Exercise prompt = Copy out the lines verbatim, starting at the line containing "Image resolution: width=900" and ending at the final line, inclusive. Leave out the pictures.

___ Extracted records ___

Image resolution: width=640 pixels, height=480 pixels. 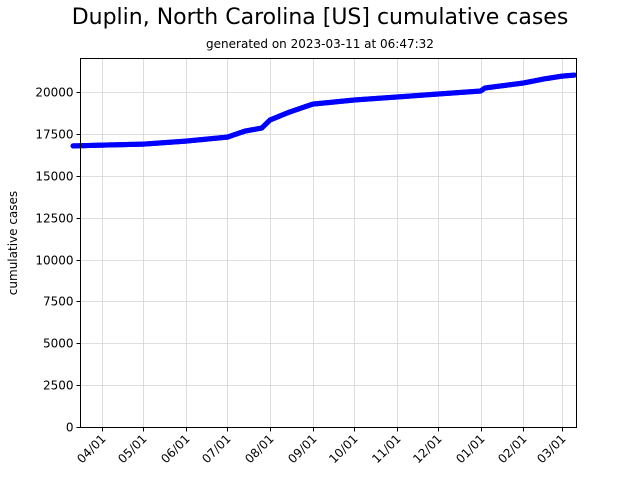 What do you see at coordinates (343, 449) in the screenshot?
I see `x-tick-label: 10/01` at bounding box center [343, 449].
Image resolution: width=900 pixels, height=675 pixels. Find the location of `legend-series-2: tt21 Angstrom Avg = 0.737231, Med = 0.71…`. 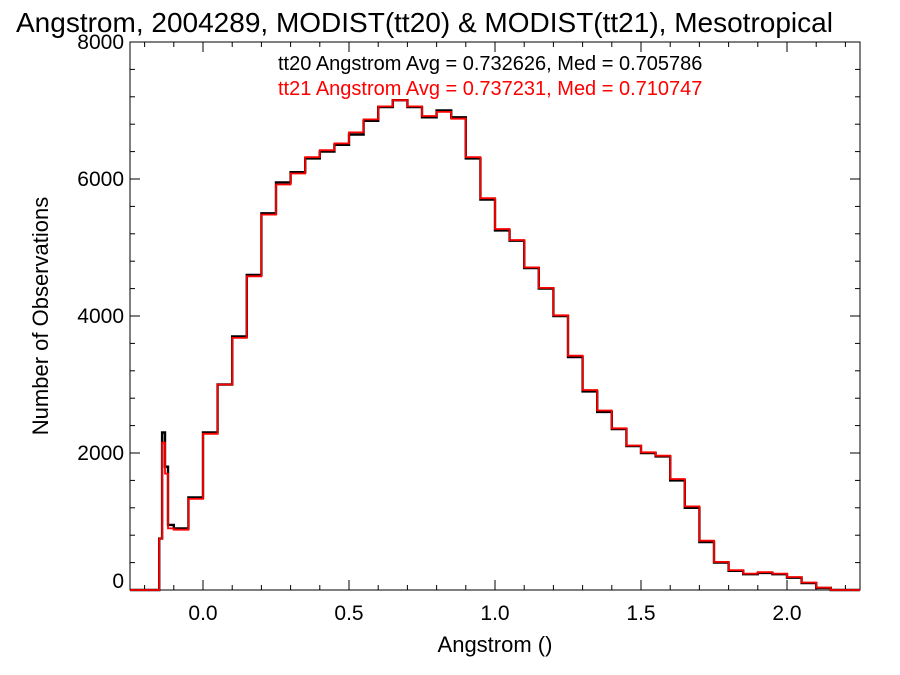

legend-series-2: tt21 Angstrom Avg = 0.737231, Med = 0.71… is located at coordinates (490, 89).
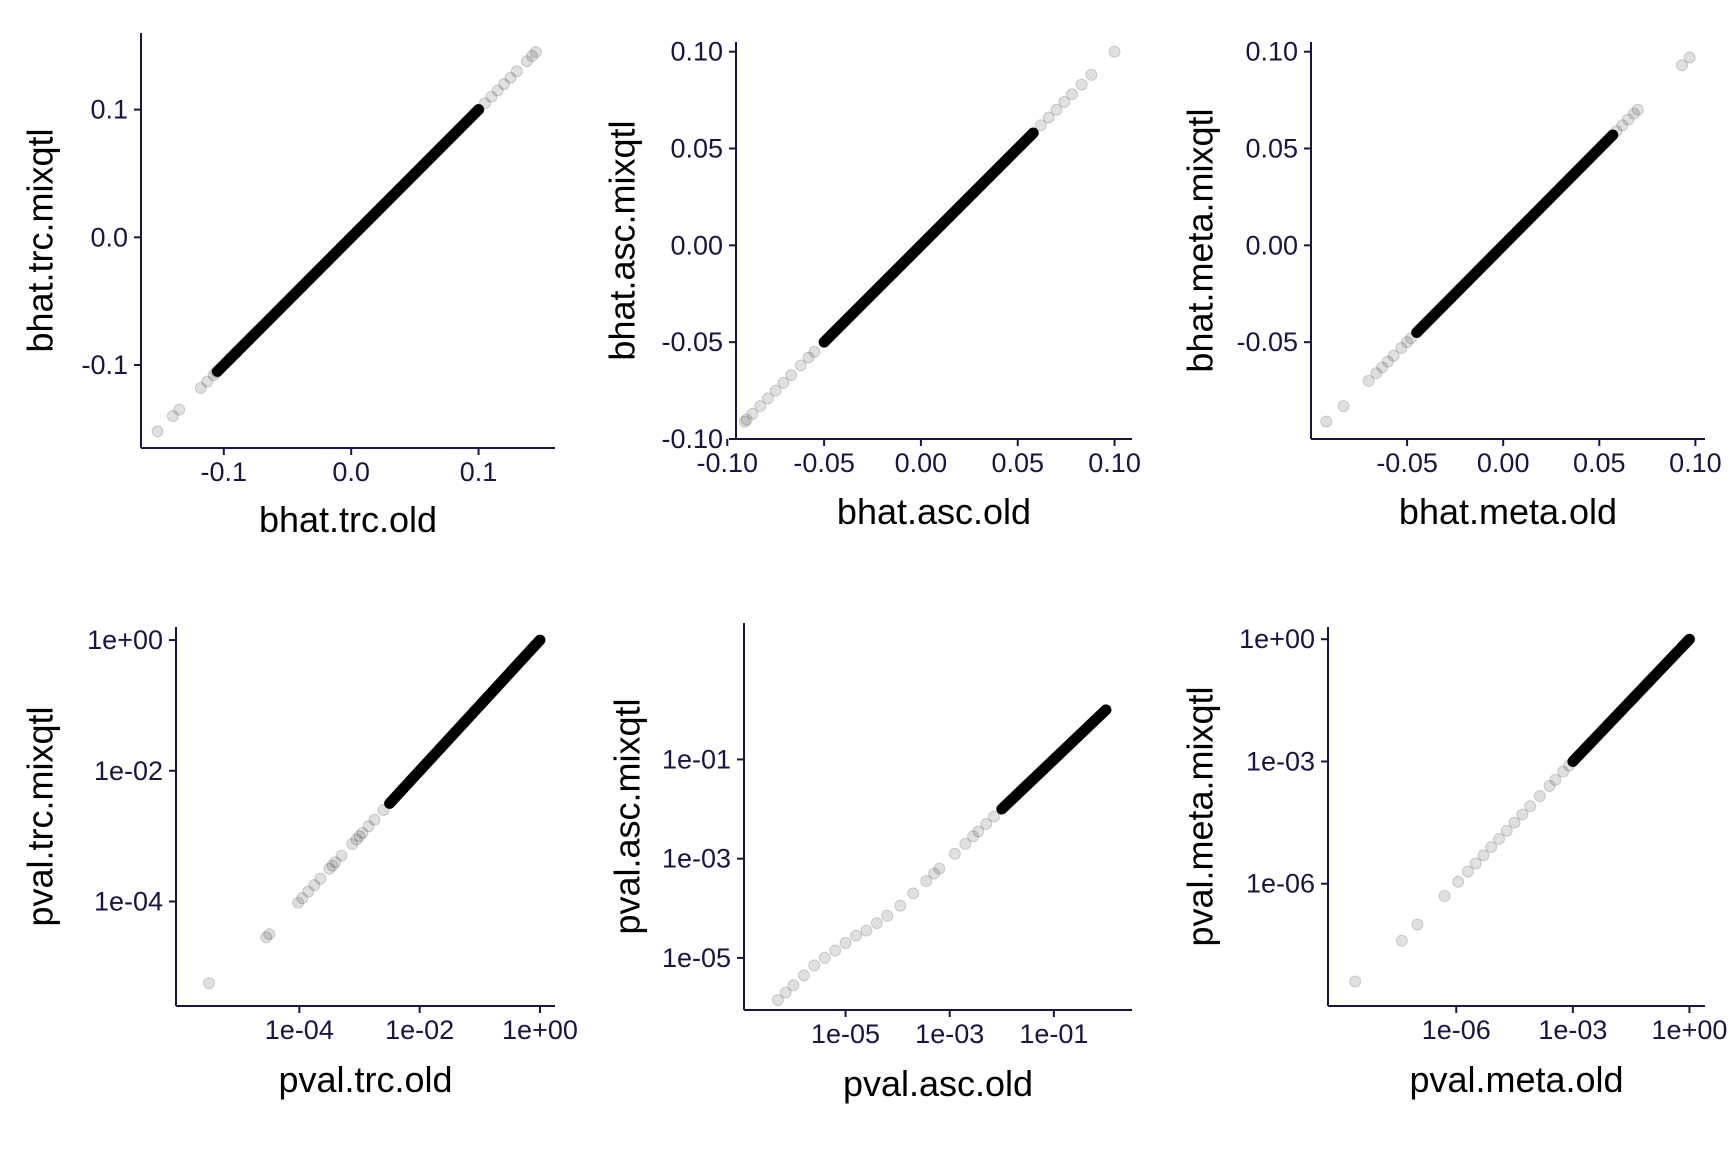 Image resolution: width=1728 pixels, height=1152 pixels. Describe the element at coordinates (1054, 1034) in the screenshot. I see `x-tick-label: 1e-01` at that location.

___

Solved problem =
Image resolution: width=900 pixels, height=675 pixels. Find the location of `legend-series-2: tt21 Angstrom Avg = 0.737231, Med = 0.71…`. 

legend-series-2: tt21 Angstrom Avg = 0.737231, Med = 0.71… is located at coordinates (490, 89).
 Image resolution: width=1728 pixels, height=1152 pixels. Describe the element at coordinates (1054, 1034) in the screenshot. I see `x-tick-label: 1e-01` at that location.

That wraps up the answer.